Google is in the wars again this week, reinforcing use of its own Wallet product and banging heads with Apple. While on the desktop, it has been busy with the smaller changes, tweaking Gmail and Google+ a little more.

Google in the Apple Wars

In response to Apple's pretty solid third-gen iPad product, Google seems to be hard at work on a Nexus brand of tablet. Latest rumors suggest a May release of a US$ 250 ASUS product that will compete with the Kindle Fire more than the iPad. If successful though, a higher-end model will surely follow.

An analyst reported today that he believes Google is playing Apple something like US$ 1.3 billion to be the default search engine on the iPhone and iPad. Not only that but Google only makes an extra $300 million out of that deal, with revenue of just over $1.5 billion. Who blinks first in this one could shape the search battles of the future as Apple will have massive hardware sales against Google's search power.
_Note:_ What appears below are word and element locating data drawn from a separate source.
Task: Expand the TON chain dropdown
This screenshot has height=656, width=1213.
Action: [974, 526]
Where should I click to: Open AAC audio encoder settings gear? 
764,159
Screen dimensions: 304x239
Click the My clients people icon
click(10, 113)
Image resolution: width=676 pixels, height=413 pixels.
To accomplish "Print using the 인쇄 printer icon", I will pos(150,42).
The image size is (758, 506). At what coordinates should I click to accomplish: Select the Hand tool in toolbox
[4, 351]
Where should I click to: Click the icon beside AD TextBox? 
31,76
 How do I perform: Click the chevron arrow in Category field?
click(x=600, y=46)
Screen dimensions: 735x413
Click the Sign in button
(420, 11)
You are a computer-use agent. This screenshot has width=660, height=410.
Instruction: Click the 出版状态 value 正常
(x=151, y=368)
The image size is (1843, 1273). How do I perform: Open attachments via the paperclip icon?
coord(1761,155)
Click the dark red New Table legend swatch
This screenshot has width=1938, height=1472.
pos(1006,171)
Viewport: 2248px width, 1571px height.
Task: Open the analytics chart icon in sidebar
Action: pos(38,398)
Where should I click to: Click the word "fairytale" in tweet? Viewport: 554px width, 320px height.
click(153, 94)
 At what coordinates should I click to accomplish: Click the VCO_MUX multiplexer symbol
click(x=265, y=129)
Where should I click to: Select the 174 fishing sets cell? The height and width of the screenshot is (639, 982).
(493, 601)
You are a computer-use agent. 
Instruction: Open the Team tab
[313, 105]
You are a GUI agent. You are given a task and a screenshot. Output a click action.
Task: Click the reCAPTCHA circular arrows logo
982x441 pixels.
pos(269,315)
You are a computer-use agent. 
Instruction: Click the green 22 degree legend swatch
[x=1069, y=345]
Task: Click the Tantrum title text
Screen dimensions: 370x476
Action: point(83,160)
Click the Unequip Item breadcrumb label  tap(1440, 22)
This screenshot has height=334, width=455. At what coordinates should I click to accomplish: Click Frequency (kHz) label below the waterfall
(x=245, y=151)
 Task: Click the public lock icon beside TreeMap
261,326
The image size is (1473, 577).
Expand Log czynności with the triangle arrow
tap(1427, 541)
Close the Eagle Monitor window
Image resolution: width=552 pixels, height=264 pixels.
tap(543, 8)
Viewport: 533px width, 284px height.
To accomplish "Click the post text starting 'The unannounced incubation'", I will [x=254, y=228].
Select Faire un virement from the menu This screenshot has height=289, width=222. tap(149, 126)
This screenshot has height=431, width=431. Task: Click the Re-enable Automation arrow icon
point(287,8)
Another small detail in the Apple vs. Google scrap came from Apple's iPad 3 launch which saw Google dropped as the maps provided in the new iPhoto app, replacing them with OpenStreetMap. Whether this means Apple will gradually reduce its exposure and reliance to Google Maps in other products remains to be seen and could be seen as a widening of the gap between them. Apple has brought some mapping companies and products over the years so may be preparing to launch its own service. 

Service Improvements

Opening up Gmail the other day saw the first in a host of small but significant improvements in Google's services. There's now a Loading bar that prepares the screen for you, so everything is ready to go once it appears.

In the world of Google+, the "+1" button has changed its color scheme a little and you can now thank users that have plus-one'd a page or story of yours as they click. Also in Google+, a developer has come up with a neat hack for Hangouts that makes them more accessible to the visually impaired by offering text to speech of messages. Expect his project to grow with features that will be immensely helpful to some users.

Take My Wallet

In the wider world of Android app development, Google is now cracking down on apps that go with alternative payment providers. This is a long standing Google policy, but is now being enforced with developers being given 30 days to change their app or have it removed. Physically and transferable products are excluded from this, so its not a major panic.